Intramedullary Tumors
- "Intramedullary" means the tumor is growing inside the spinal cord itself — not pressing on it from outside, but part of the cord's own substance.
- The cord usually looks fat and swollen wherever one of these lives, and the lesion is bright on T2 (cord tissue waterlogged) and dark-ish on T1.
- The two big adult players are ependymoma and astrocytoma; in von Hippel–Lindau, think hemangioblastoma.
- Cysts, swelling, and a syrinx love to tag along, so the abnormal cord segment is often longer than the tumor.
- MRI with and without gadolinium is the whole ballgame — these are an MRI diagnosis, full stop.
The spinal cord is basically a wet rope of nervous tissue running down a bony tube, and an intramedullary tumor is a knot that grows within the strands of that rope. That "within" is the entire point. Most spine tumors politely push on the cord from the outside; these ones move in, unpack their bags, and swell the cord from the inside out.
Where exactly is it? (The compartment game)

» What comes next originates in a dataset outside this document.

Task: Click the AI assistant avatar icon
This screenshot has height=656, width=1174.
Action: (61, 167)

Before you name any spine tumor, you answer one question: which of the three boxes is it in? Radiologists are obsessed with this, and for once the obsession is justified — the box tells you the likely diagnosis before you've even looked at the tumor.
| Compartment | Where it sits | Classic suspects |
|---|---|---|
| Intramedullary | Inside the cord | Ependymoma, astrocytoma, hemangioblastoma |
| Intradural-extramedullary | In the sac, but outside the cord | Meningioma, nerve sheath tumors |
| Extradural | Outside the dural sac entirely | Metastases, marrow lesions |
The tell for intramedullary disease is cord expansion. The cord, which should be a slim, smooth cylinder, gets locally pudgy — like a snake that swallowed something it shouldn't have. The dressing on the outside (the cerebrospinal fluid space around it) gets squeezed thin, but the trouble is clearly internal. For the neighboring compartments, see intradural-extramedullary tumors.
What it looks like on MRI
Nearly everything in the cord follows the same boring-but-reliable signal recipe: bright on T2 (it's swollen, watery tissue), iso-to-dark on T1, and then you give gadolinium and watch what lights up. The enhancement pattern is where the personality shows.

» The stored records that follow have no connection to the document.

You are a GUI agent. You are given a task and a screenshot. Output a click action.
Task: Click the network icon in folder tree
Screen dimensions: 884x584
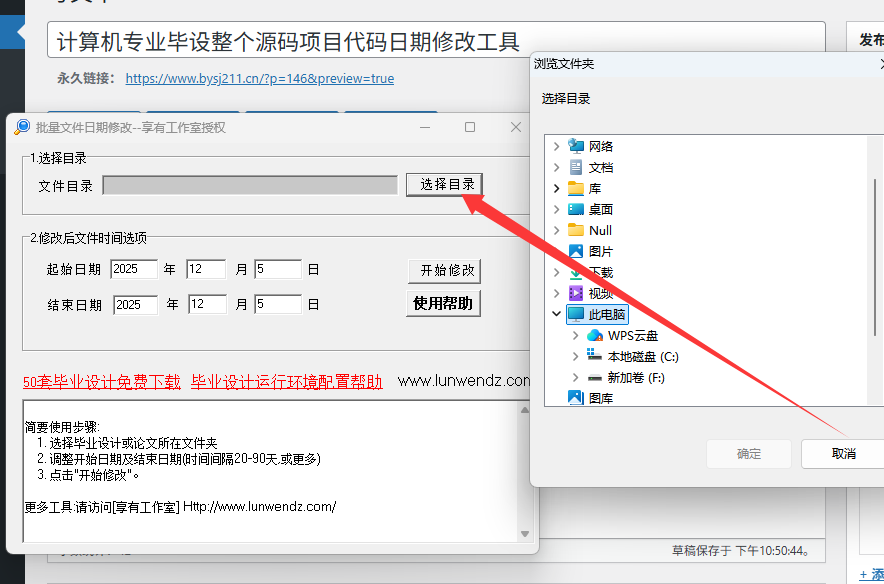[576, 146]
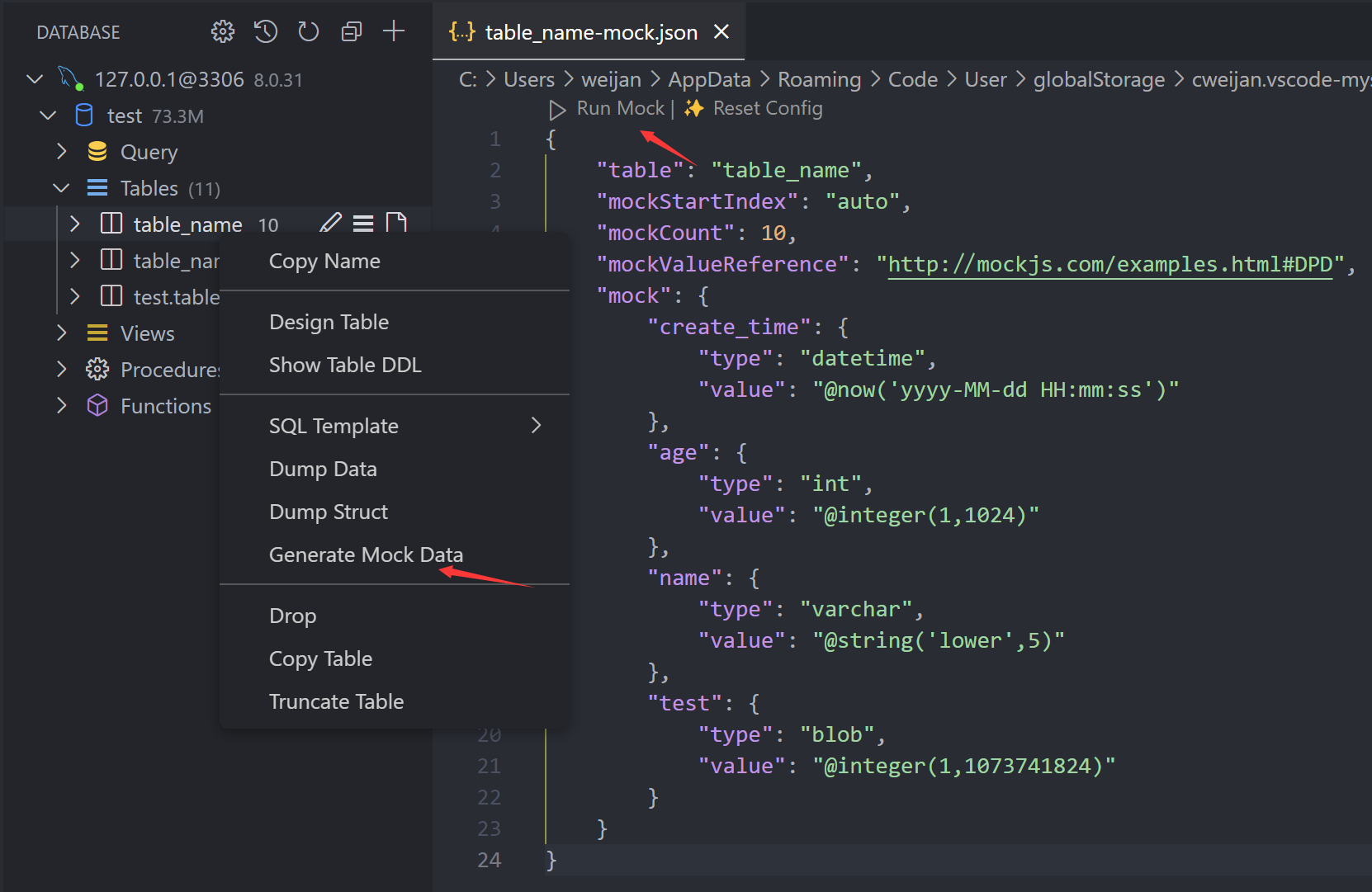
Task: Collapse the test database node
Action: click(x=48, y=116)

A few features travel with these tumors so often they're worth hunting for on purpose:
- A syrinx or tumor cysts. Fluid pockets at the top or bottom of the mass, like air bubbles at the ends of a sausage. (More on the fluid-filled cousin in syringomyelia.)

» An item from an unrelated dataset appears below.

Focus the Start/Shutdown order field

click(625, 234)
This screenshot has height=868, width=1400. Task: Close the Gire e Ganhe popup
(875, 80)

- Extensive T2 edema. The bright signal usually runs well beyond the actual enhancing tumor, so don't mistake the swelling for the lesion's true size.
- Hemorrhage, which can leave a dark hemosiderin rim — a real clue for certain tumors.
Cord expansion + a centrally bright T2 lesion + abnormal enhancement = intramedullary tumor until proven otherwise. The enhancement pattern then narrows the field.
The usual suspects
Ependymoma is the most common intramedullary tumor in adults. It tends to be central — sitting right down the middle of the cord like the pit in an avocado — and well-marginated, often with crisp enhancement and that dark hemosiderin "cap" at its edges from prior bleeding. Because it's central and tidy, surgeons sometimes get a clean plane around it.
Astrocytoma is the more common one in kids, and it behaves more like a stain than a marble: eccentric (off to one side), infiltrating, with fuzzy borders and patchy enhancement. The edges blur into normal cord, which is exactly why it's a harder surgical customer.
Hemangioblastoma is the show-off. It's a small, intensely enhancing nodule that often hugs the surface of the cord and can drag along a disproportionately huge cyst or syrinx — a tiny tumor throwing a big party. When you see one (or several), think von Hippel–Lindau and go looking for friends elsewhere.
Multiple intramedullary enhancing nodules, especially with prominent cysts, should make you say "von Hippel–Lindau" out loud and recommend screening the rest of the neuraxis and the abdomen.
The mimic that ruins your day
Here's the trap. A swollen, T2-bright, enhancing cord segment is not automatically a tumor. Inflammation and infarction can produce a near-identical picture, and they don't need a scalpel — they need steroids or a stroke workup.
A long, T2-bright, swollen cord can be tumor, demyelination/transverse myelitis, or cord infarct. Tumors tend to expand the cord more, enhance in a mass-like way, and evolve over weeks; inflammation and cord infarct come on faster and behave differently over time. When unsure, the clinical tempo and a short-interval follow-up MRI are your friends — don't send a myelitis to the operating room.
Why the compartment is the whole story
If you remember one thing, make it this: intramedullary means the tumor is part of the cord, so the cord itself gets fat, and your job is to spot that expansion, characterize the enhancement, and respect the mimics. Get the compartment right and the differential almost writes itself; get it wrong and you've sent yourself chasing meningiomas that were never there.